SET PROBLEM:
Copy out word for word the lines from the one with "Screen dimensions: 1002x572" through the one with "will [x=109, y=416].", both included.

[Start RECORDED INFORMATION]

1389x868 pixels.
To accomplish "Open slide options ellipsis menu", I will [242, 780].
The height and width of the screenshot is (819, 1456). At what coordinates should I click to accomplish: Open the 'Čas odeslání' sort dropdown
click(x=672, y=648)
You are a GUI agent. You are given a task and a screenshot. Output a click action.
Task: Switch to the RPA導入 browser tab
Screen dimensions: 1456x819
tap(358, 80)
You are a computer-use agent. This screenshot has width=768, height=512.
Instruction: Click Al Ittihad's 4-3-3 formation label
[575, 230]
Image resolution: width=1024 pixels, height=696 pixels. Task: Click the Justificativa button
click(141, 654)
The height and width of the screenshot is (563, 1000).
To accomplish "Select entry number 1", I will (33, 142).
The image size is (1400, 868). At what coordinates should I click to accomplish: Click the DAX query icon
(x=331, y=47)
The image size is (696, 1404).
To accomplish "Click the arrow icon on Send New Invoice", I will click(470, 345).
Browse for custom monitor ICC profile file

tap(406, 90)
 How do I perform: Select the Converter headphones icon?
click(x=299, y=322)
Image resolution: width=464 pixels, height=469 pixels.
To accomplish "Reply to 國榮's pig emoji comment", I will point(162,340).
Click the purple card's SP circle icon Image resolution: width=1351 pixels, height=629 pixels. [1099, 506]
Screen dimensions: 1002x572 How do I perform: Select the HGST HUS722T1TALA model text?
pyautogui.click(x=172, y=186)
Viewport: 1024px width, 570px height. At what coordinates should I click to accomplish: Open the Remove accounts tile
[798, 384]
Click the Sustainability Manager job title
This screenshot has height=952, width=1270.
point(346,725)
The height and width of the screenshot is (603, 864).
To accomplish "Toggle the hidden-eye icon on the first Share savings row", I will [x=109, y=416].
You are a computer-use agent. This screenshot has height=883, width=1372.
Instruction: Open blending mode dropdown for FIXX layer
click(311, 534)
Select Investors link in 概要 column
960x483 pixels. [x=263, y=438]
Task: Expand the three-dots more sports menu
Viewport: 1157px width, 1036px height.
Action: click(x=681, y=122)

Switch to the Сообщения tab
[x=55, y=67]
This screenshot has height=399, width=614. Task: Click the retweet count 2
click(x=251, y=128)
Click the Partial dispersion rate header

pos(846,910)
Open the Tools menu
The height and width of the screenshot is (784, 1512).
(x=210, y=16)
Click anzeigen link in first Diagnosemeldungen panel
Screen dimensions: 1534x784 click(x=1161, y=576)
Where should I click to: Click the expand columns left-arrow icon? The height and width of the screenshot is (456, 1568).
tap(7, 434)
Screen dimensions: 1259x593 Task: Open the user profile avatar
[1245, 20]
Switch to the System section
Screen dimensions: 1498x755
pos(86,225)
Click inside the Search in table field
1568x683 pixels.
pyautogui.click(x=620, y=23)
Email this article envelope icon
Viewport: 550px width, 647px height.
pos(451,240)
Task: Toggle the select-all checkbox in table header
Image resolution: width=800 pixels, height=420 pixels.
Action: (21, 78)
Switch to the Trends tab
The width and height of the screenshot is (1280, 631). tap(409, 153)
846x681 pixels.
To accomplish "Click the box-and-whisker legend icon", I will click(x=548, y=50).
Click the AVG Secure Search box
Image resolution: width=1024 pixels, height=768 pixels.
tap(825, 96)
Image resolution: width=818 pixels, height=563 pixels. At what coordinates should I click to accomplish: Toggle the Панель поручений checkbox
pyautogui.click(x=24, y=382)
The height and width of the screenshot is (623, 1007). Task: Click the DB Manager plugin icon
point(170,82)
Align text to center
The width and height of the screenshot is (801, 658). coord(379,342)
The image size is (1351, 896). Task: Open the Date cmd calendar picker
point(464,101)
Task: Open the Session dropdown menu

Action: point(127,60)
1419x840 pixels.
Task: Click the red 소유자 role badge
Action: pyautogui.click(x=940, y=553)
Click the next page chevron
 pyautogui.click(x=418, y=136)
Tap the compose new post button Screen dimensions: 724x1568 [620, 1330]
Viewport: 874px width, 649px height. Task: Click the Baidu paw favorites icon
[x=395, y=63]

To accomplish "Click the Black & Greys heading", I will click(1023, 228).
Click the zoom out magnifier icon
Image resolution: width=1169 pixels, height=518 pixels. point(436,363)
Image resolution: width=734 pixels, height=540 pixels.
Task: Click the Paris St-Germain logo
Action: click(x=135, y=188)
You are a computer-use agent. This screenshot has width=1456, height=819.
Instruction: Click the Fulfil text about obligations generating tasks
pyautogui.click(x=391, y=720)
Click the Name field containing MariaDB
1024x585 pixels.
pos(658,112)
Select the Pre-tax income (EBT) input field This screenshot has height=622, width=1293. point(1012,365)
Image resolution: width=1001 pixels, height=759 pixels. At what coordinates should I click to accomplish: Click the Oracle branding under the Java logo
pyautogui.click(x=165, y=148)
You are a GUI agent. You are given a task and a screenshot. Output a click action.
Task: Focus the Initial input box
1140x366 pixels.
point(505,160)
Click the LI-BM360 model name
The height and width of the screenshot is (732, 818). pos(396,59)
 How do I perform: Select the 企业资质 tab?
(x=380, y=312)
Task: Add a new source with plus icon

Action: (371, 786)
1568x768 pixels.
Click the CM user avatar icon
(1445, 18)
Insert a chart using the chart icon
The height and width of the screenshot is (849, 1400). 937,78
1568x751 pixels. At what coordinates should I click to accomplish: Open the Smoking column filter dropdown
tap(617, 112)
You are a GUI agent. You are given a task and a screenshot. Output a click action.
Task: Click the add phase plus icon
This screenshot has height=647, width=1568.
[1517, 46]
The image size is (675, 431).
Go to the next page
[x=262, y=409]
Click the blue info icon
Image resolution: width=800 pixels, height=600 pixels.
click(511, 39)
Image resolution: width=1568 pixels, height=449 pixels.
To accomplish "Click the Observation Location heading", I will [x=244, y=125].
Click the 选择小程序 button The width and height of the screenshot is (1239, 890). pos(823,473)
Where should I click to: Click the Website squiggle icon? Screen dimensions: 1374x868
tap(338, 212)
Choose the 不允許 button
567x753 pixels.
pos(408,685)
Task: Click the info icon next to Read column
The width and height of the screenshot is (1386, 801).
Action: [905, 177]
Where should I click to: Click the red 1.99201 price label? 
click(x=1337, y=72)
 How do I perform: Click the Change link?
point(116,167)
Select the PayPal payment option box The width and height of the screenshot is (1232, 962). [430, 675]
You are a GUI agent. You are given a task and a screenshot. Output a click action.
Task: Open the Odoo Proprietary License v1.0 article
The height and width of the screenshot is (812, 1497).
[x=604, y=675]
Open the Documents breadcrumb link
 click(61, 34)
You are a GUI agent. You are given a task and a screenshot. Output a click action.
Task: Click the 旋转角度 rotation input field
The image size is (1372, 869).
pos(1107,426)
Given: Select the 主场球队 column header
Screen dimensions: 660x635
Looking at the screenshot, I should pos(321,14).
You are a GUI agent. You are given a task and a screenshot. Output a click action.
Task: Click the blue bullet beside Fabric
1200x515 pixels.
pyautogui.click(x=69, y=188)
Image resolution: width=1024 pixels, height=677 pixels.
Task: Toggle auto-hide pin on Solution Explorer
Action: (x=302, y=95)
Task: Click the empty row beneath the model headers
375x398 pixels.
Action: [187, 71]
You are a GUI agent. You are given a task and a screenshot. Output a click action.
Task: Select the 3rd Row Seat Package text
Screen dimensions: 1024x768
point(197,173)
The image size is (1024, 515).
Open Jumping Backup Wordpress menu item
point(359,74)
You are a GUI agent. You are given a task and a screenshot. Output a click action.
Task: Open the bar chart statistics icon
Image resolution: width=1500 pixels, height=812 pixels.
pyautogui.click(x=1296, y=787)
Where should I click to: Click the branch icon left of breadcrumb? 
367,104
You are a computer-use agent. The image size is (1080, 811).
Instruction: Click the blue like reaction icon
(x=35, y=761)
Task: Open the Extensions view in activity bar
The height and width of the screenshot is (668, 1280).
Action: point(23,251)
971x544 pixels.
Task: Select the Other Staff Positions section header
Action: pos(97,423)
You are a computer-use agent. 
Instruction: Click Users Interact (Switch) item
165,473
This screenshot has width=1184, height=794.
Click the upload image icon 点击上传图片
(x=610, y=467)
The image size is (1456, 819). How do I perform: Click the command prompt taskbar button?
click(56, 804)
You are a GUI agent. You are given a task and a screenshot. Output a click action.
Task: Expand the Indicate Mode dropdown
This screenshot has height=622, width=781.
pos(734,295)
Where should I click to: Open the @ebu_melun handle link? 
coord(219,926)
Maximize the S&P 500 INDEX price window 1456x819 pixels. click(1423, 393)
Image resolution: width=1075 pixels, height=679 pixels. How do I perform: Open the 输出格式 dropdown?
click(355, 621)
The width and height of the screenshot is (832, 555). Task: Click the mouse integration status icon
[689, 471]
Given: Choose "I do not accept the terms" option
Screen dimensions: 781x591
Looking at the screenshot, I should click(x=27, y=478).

[End RECORDED INFORMATION]

CORRECT RESULT:
Screen dimensions: 1002x572 How do I perform: Select the HGST HUS722T1TALA model text?
pyautogui.click(x=172, y=186)
Viewport: 1024px width, 570px height. At what coordinates should I click to accomplish: Open the Remove accounts tile
[798, 384]
Click the Sustainability Manager job title
This screenshot has height=952, width=1270.
point(346,725)
The height and width of the screenshot is (603, 864).
To accomplish "Toggle the hidden-eye icon on the first Share savings row", I will [x=109, y=416].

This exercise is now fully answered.